- Source document
------------------------------------------------------------------------
Lark was created for the purpose of completing the ALA campus. Trust Publications conveyed the parcel of land on which the ALA campus was located to Lark on November 1, 1977. The funds in the Lark account were used to complete the campus.

On June 17, 1981, a check in the amount of $20,910.10, drawn from the Lark account, was used to purchase a cashier's check in the same amount payable to American Steel Building Company, Inc. Funds of at least $113,113.15 from the Lark account were used to pay for materials and furnishings used in completing the ALA campus. These payments were made with funds transferred from Val to Lark.

During the taxable years and through 1984, petitioners paid at least $393,732.61 for commercial property investments and related expenses. In 1979 and 1980, petitioner used Southern to acquire title to numerous water systems with $69,269.46 of the funds transferred from a Val account. Many of these water systems were held in the names of Southern or Sunbelt Utilities, Inc. On April 12, 1982, in a contract between Donald Sass and Southern, Sunbelt, and Sunbelt Utilities, Inc., petitioner sold 17 water systems for $98,000 and directed that payment be made only to Sunbelt.
------------------------------------------------------------------------
- Extracted data
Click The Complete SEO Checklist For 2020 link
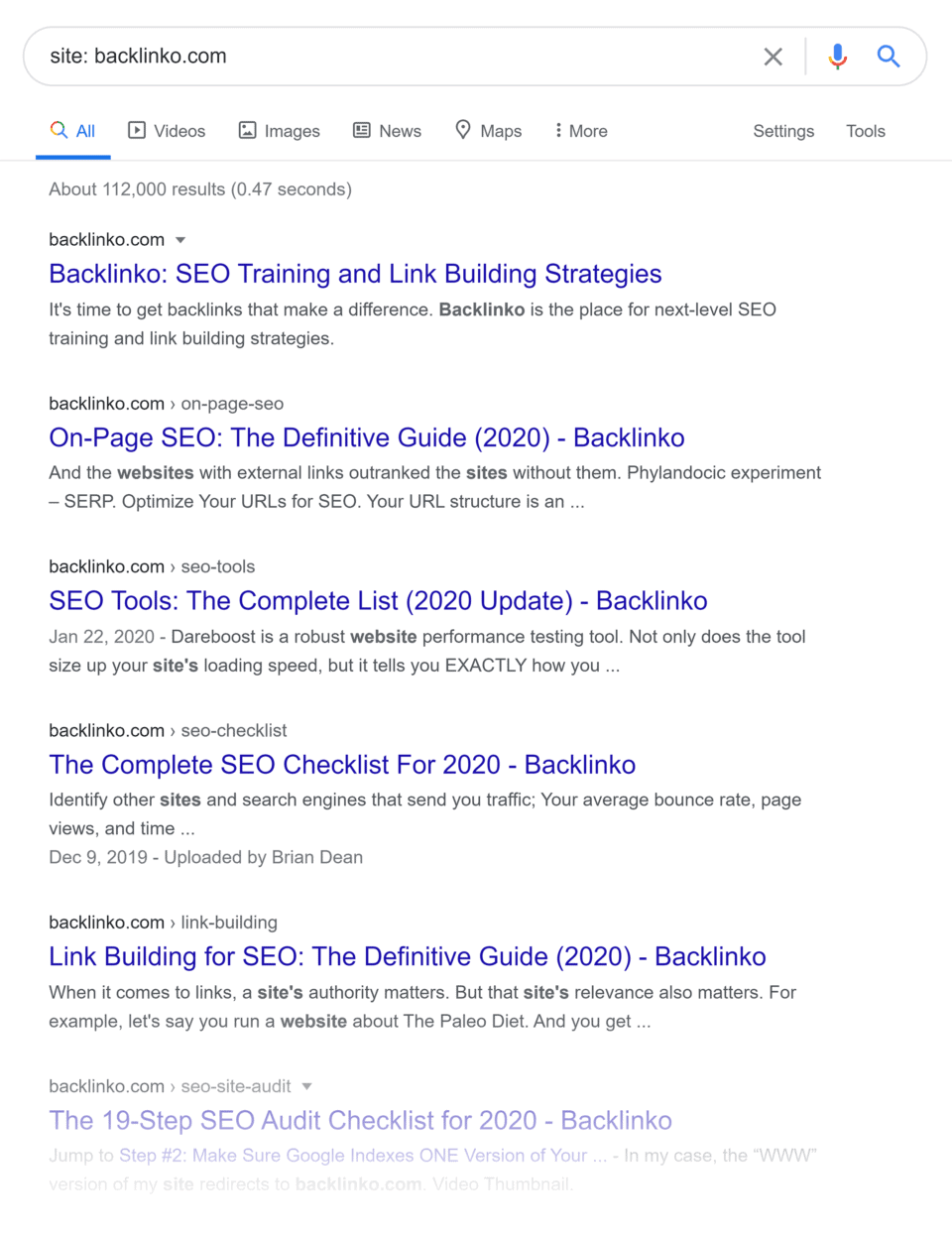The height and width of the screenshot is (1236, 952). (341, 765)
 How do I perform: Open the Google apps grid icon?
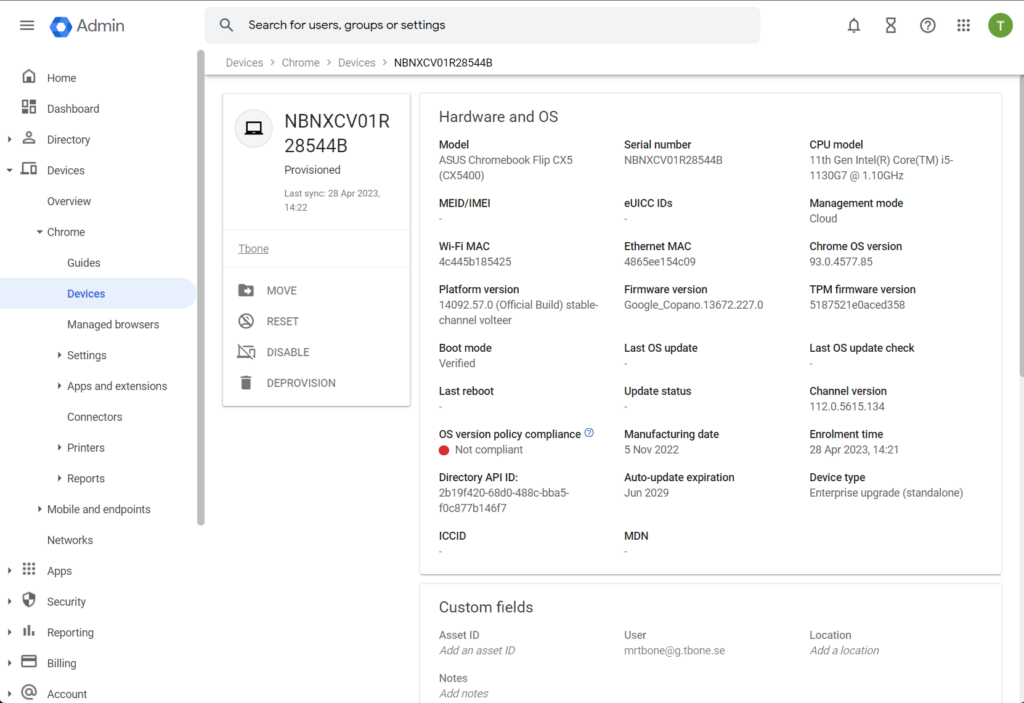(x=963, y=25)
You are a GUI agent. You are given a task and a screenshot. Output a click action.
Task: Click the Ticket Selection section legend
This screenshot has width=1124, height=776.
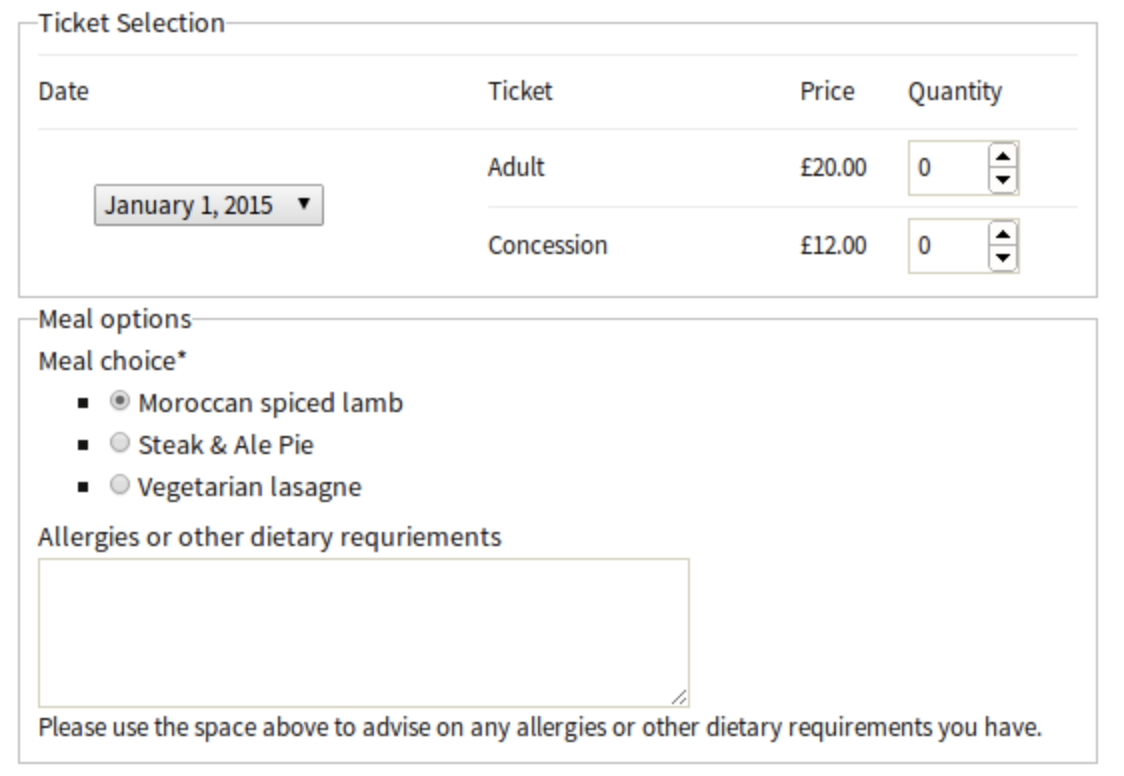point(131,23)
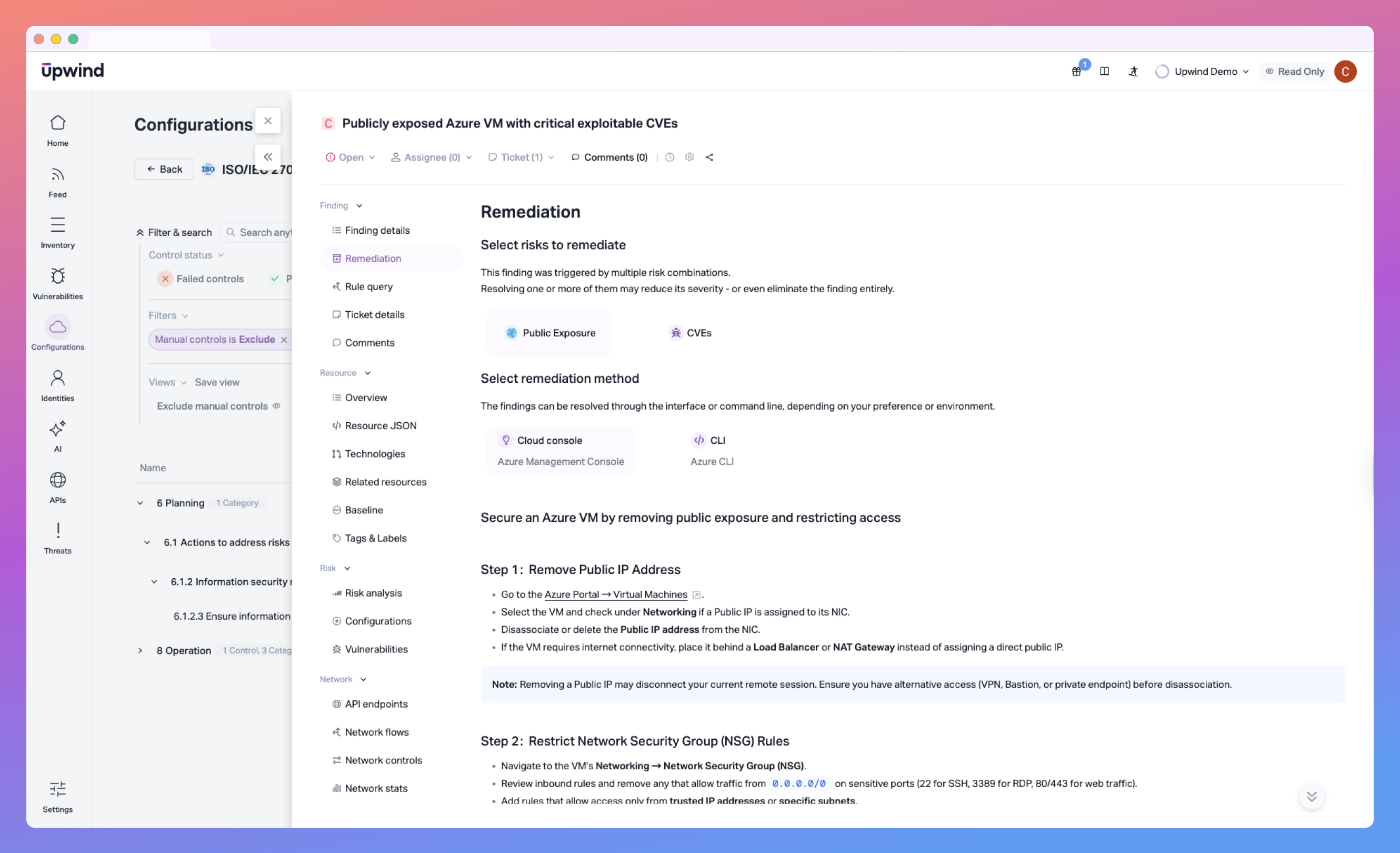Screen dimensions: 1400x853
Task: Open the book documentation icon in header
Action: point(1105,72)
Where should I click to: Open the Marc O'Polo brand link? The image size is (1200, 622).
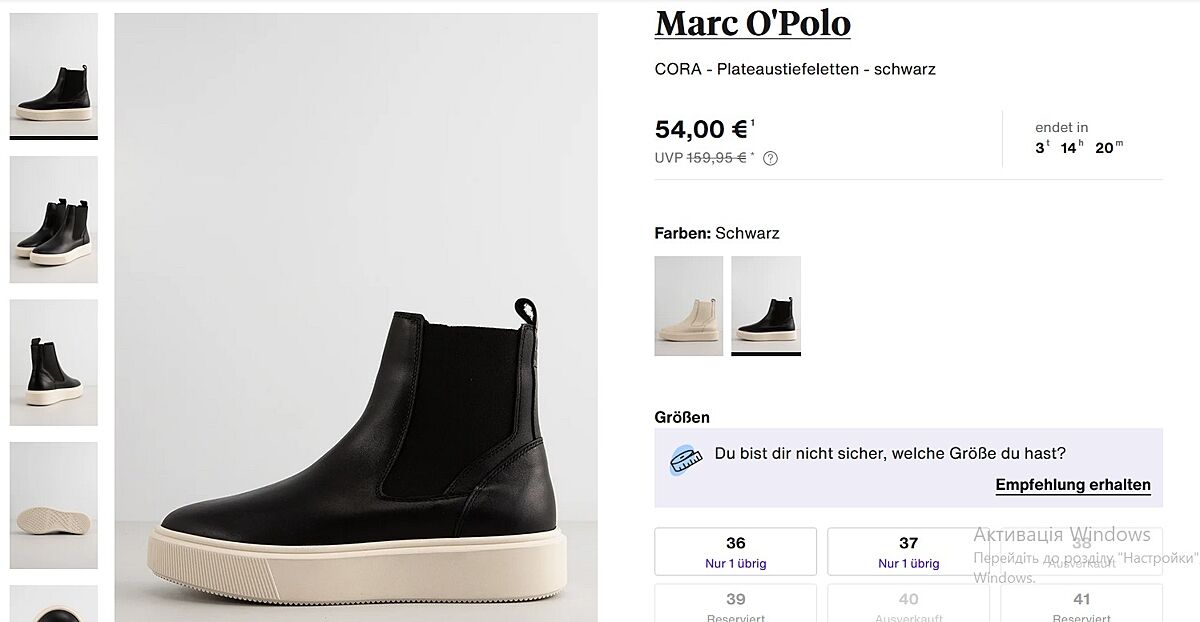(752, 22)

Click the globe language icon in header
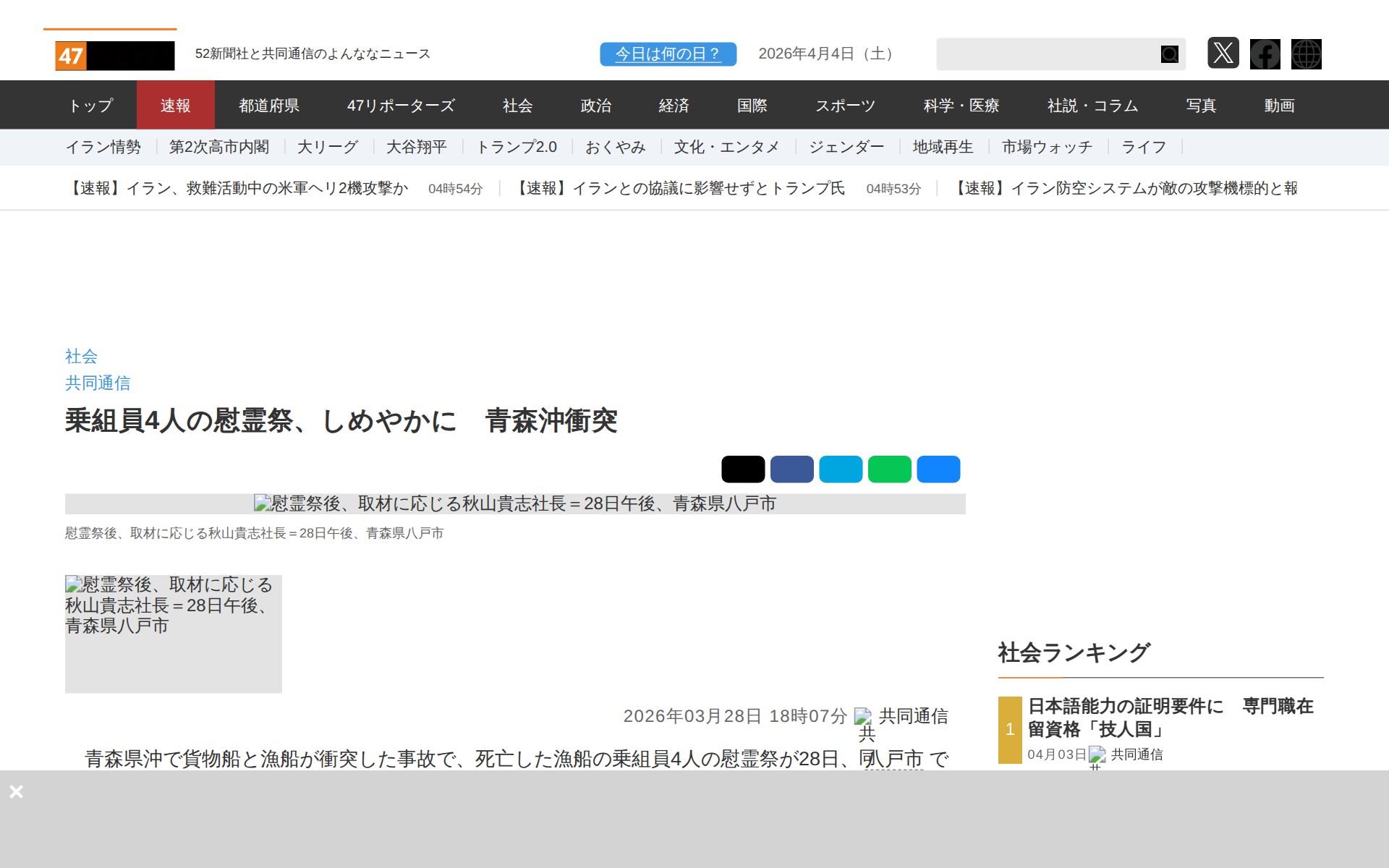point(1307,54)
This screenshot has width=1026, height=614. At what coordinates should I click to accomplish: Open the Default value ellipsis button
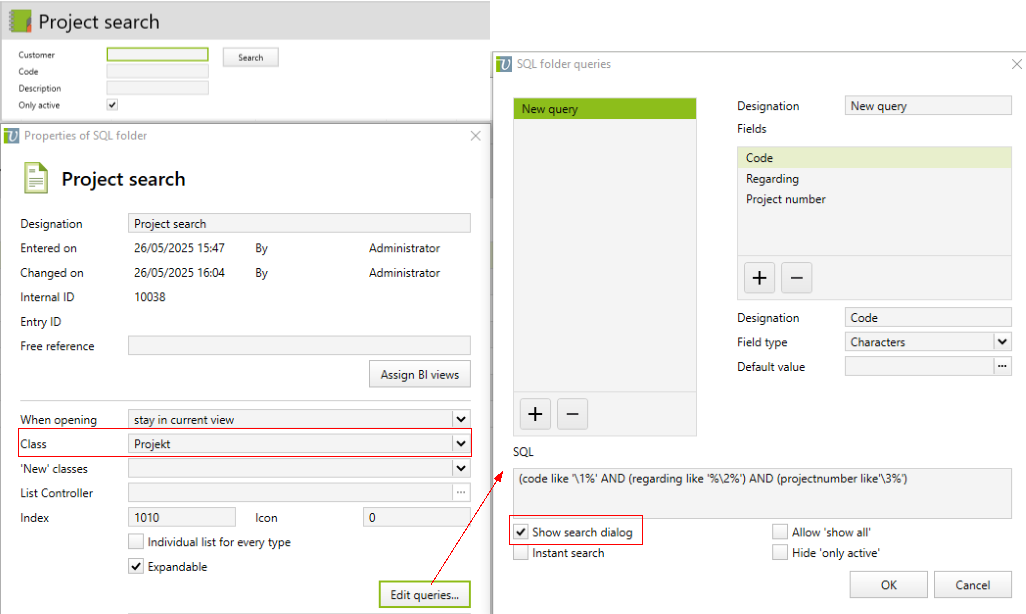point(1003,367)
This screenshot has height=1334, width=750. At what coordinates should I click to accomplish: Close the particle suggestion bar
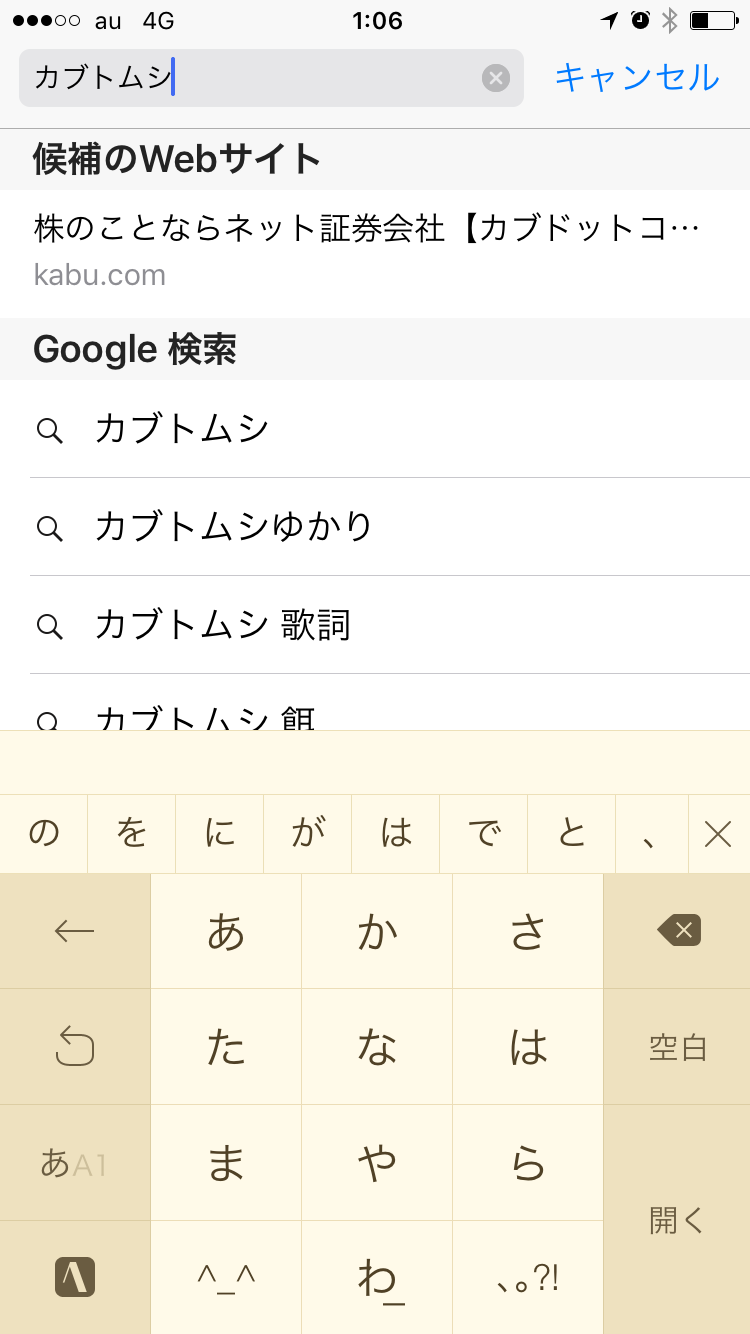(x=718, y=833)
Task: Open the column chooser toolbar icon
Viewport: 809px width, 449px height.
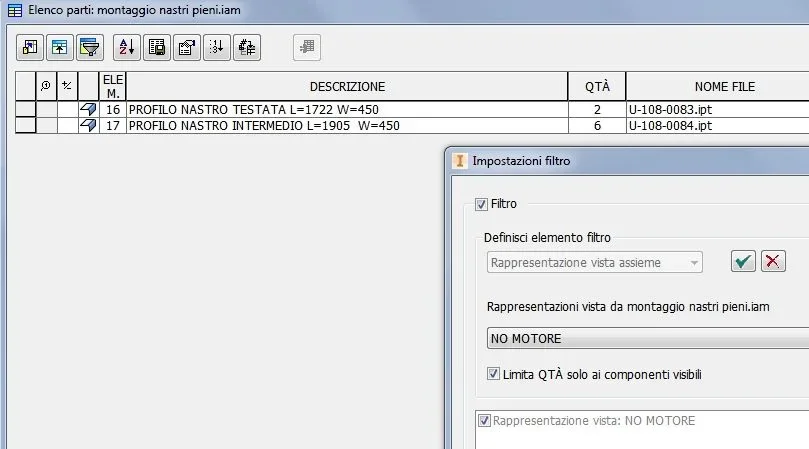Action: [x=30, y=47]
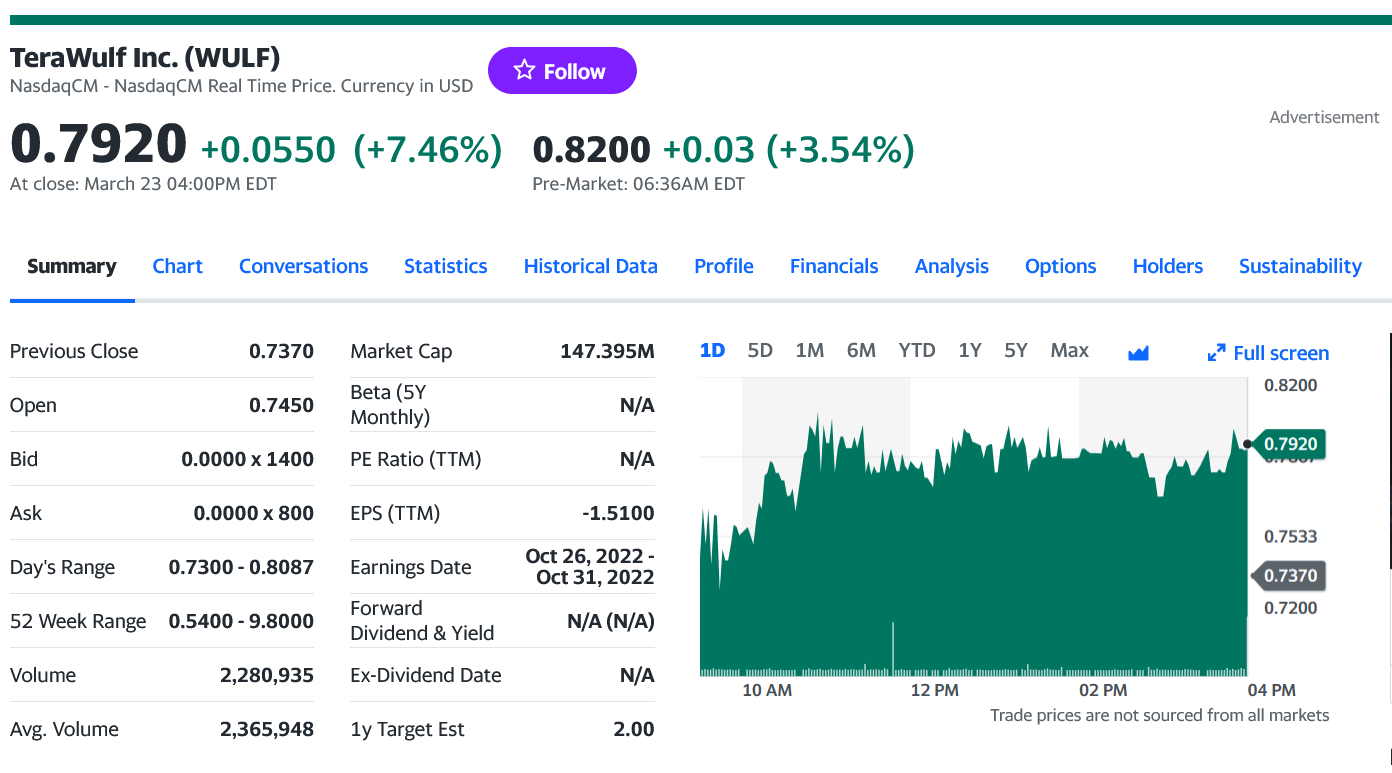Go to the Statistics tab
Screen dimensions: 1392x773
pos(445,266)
------------------------------------------------------------------------
- Tasks
A) Print the whole passage on the Lark account and the water systems word for word.
B) Reproduce all the records, changing every "link" to "hyperlink" and leaving everything else as it is. Leave the pictures out.

- List of solutions
A)
Lark was created for the purpose of completing the ALA campus. Trust Publications conveyed the parcel of land on which the ALA campus was located to Lark on November 1, 1977. The funds in the Lark account were used to complete the campus.

On June 17, 1981, a check in the amount of $20,910.10, drawn from the Lark account, was used to purchase a cashier's check in the same amount payable to American Steel Building Company, Inc. Funds of at least $113,113.15 from the Lark account were used to pay for materials and furnishings used in completing the ALA campus. These payments were made with funds transferred from Val to Lark.

During the taxable years and through 1984, petitioners paid at least $393,732.61 for commercial property investments and related expenses. In 1979 and 1980, petitioner used Southern to acquire title to numerous water systems with $69,269.46 of the funds transferred from a Val account. Many of these water systems were held in the names of Southern or Sunbelt Utilities, Inc. On April 12, 1982, in a contract between Donald Sass and Southern, Sunbelt, and Sunbelt Utilities, Inc., petitioner sold 17 water systems for $98,000 and directed that payment be made only to Sunbelt.

B)
Click The Complete SEO Checklist For 2020 hyperlink
The height and width of the screenshot is (1236, 952). (341, 765)
 How do I perform: Open the Google apps grid icon?
(x=963, y=25)
You are a GUI agent. You are given a task and a screenshot. Output a click action.
Task: Click the Ticket Selection section legend
This screenshot has width=1124, height=776.
point(131,23)
Screen dimensions: 1400x853
Task: Open the book documentation icon in header
Action: point(1105,72)
Where should I click to: Open the Marc O'Polo brand hyperlink? The image size is (1200, 622).
(752, 22)

Click the globe language icon in header
point(1307,54)
This screenshot has width=1026, height=614. At what coordinates should I click to accomplish: Open the Default value ellipsis button
point(1003,367)
This screenshot has height=1334, width=750. At what coordinates should I click to accomplish: Close the particle suggestion bar
(x=718, y=833)
Task: Open the column chooser toolbar icon
Viewport: 809px width, 449px height.
Action: [x=30, y=47]
Go to the Statistics tab
Screen dimensions: 1392x773
pos(445,266)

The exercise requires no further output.